The grants, which fund classroom resources, field trips, on-campus presentations, and professional development, allow students to experience history in a variety of creative and innovative ways that promote learning and retention more than traditional teaching methods alone. Field trips that familiarize students with their community, computers that provide Internet access, and cameras, projectors, and other resources that make lessons dynamic, combine to make teaching and learning history an interactive, hands-on adventure. “In past years, I have received grants to pay for field trips, a laptop for my classroom, funds for a colonial day on campus, and costumes for our fifth-grade play, The Thirteen Colonies,” said Karen Batista, a teacher at Cullen Elementary School in neighboring Glendora. “The KHA grant is such a great opportunity to obtain resources for the classroom and to use the funds for professional development.”
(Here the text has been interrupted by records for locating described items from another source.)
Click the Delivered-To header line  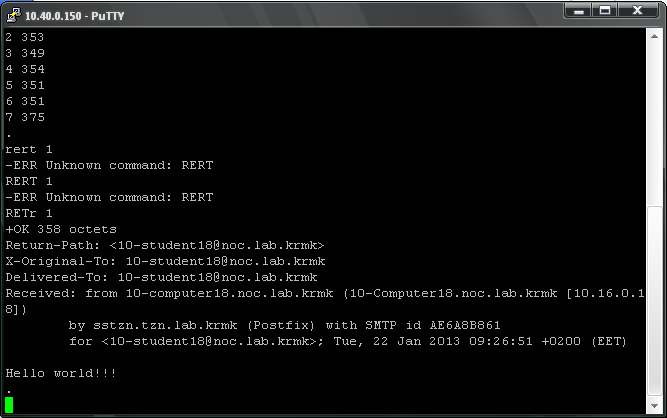click(x=161, y=277)
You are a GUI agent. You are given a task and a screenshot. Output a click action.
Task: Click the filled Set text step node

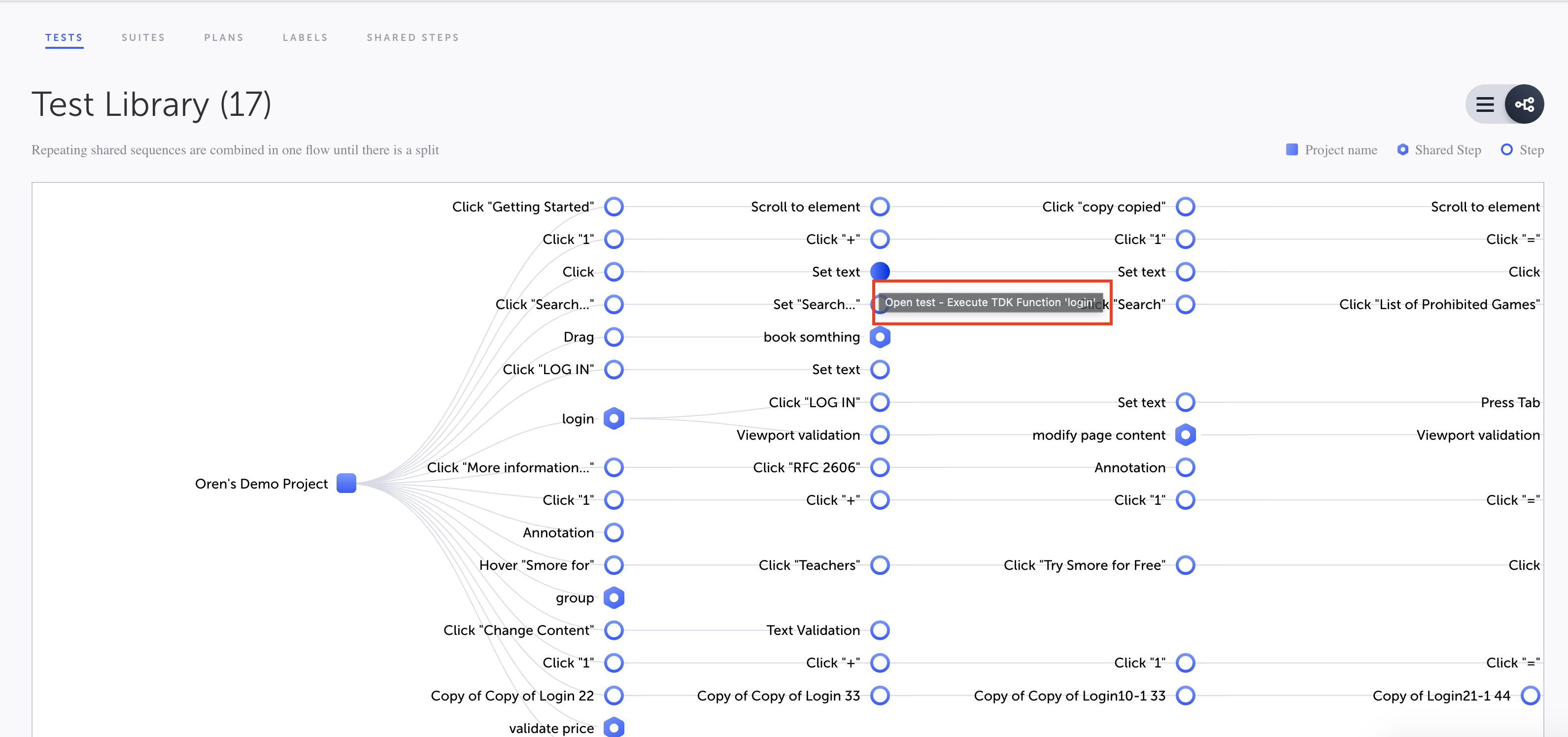880,271
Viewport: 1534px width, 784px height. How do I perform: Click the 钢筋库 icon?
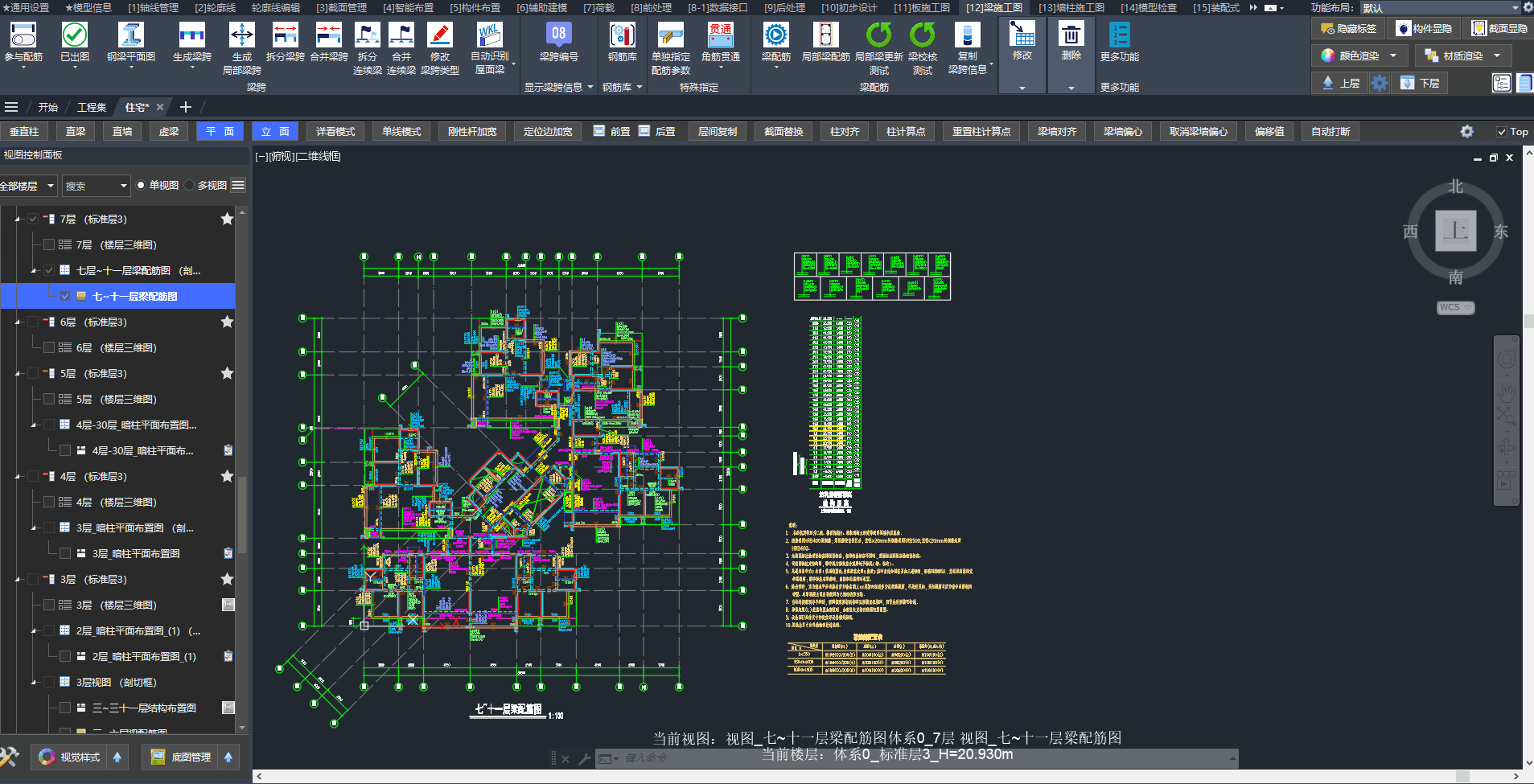(x=622, y=36)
“History includes art, music, drama, and artifacts, all of which can be found in biographies, journals, novels, and films. By providing a variety of classroom resources that explore these subjects, students get excited about learning and become aware of themselves as historical beings,” said Andrews. “Such a classroom makes students proactive participants in developing historical understanding, including the complexity, mystery, and adventure of history.”
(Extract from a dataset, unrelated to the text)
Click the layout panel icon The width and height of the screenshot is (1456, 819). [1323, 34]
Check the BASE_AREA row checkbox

Teachers received their grants in an APU awards ceremony on January 28 that also honored Lee Walcott, vice president and managing director emeritus of the Ahmanson Foundation, with the university’s Cornerstone Award for Distinguished Lifetime Achievement, recognizing his early and continued support of KHA. Other program supporters include the Helen and Will Webster Foundation and the Canyon City Foundation.
“Keeping History Alive allows schools to supplement social studies programs with a variety of cultural texts and enrichment programs,” said Cheri Bailiff, a teacher at St. John Fisher School in Rancho Palos Verdes. “In our current economic situation, budget cuts have severely crippled teachers and administrators from enhancing their curriculum, but KHA allows educators to make progress.”